New York Times Story on Leak Raises Questions
A story published by the New York Times on Sunday to clarify its coverage of the Valerie Plame leak case has instead raised a series of new questions and complaints about veteran reporter Judith Miller and her supervisors in the long-running controversy.
Critics inside the paper and in the wider journalism community said Monday that they found particularly disturbing the revelation that the newspaper's editors seemed unable to control Miller and that the reporter agreed to use a misleading identification to shield the identity of I. Lewis "Scooter" Libby, Vice President Dick Cheney's chief of staff.
The Pentagon also raised doubts about Miller's contention that she had a special security clearance that allowed her to report on the search for weapons of mass destruction in Iraq.
Some critics were particularly harsh, noting that the 57-year-old Miller's work had been questioned before.
Her editors had pulled her off coverage of Iraq and weapons issues in 2003 and later ran an unusual editors' note admitting that they could no longer stand by six stories about weapons of mass destruction, or WMD -- including five that Miller wrote or co-wrote.
"I don't know why she was allowed to do all these things and where the people were who were supposed to manage her," said one Times reporter, who asked not to be named out of concern of antagonizing the paper's editors.

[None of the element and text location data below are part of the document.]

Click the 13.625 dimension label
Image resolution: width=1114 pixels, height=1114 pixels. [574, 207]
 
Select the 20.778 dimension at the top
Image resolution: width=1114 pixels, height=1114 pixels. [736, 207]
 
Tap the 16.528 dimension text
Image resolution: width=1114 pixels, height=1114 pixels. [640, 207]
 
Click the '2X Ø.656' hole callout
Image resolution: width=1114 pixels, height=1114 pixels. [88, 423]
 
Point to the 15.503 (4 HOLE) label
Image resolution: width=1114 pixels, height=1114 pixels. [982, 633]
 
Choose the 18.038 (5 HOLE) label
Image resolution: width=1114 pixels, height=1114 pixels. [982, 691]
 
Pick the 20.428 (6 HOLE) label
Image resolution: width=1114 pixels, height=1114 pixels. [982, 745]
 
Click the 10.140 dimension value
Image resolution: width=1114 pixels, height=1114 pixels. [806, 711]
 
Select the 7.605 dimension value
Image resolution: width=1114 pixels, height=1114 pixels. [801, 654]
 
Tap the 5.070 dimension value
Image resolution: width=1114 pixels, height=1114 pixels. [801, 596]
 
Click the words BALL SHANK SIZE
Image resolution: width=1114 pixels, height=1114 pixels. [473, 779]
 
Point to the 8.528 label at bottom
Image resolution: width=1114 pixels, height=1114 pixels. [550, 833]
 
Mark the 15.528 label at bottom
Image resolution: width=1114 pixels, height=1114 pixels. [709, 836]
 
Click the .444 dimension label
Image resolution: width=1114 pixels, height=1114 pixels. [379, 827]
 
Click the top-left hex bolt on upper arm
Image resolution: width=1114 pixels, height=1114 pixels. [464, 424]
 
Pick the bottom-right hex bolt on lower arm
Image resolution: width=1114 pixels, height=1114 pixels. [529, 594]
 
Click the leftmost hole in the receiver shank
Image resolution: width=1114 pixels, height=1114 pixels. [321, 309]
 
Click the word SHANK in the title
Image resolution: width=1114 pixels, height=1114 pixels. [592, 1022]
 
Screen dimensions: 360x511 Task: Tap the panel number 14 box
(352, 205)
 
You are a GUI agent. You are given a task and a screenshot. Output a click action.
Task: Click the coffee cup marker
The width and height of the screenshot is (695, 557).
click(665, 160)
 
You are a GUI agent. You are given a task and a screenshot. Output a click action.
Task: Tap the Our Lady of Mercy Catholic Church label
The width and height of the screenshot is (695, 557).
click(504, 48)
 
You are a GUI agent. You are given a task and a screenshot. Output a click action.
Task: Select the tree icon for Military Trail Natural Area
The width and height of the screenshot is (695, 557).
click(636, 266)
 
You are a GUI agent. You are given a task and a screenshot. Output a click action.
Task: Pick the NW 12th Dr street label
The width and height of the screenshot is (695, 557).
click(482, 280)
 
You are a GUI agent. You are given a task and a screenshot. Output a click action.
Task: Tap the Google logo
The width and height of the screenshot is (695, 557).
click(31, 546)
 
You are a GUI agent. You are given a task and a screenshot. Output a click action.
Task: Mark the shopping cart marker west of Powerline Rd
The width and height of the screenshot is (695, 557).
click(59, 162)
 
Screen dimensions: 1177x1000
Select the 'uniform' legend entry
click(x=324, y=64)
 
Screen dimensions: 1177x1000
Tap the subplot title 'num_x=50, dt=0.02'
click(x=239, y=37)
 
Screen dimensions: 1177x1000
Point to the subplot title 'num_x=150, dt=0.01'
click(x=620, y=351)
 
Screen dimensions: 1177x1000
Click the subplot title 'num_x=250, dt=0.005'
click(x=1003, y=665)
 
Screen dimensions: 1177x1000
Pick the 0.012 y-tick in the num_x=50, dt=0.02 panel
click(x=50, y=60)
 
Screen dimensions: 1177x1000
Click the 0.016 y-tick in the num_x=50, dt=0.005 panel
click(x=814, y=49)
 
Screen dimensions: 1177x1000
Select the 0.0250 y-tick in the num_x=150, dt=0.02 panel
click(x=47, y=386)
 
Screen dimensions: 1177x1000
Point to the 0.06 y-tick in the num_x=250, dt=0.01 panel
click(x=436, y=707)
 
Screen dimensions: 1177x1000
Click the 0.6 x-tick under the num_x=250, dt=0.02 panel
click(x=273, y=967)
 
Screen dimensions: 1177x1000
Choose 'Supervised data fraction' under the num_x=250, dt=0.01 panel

Rem Rieder, editor of the American Journalism Review, was even more pointed in a criticism published Monday in the trade publication's online edition.
"Most disturbing is the sense that the Times at times is a ship without a skipper or, better yet, an asylum run by the inmates," Rieder wrote. "Strong leadership and editorial oversight seem hard to come by."
The reactions followed the Times' Sunday story and an accompanying first-person account by Miller about her four hours of testimony before a federal grand jury.
The panel, directed by special prosecutor Patrick J. Fitzgerald, is expected to decide by Oct. 28 whether Libby or any other official will be indicted for revealing the identity of Plame, a covert CIA operative. The investigation is focused on determining whether Plame was exposed in retaliation for her husband's attacks on the Bush administration's Iraq policies.
In a memo to his staff Monday, Times Executive Editor Bill Keller praised his paper's 5,000-plus-word account of Miller's reporting about Plame. He called the story a "fine, rigorous piece of journalism."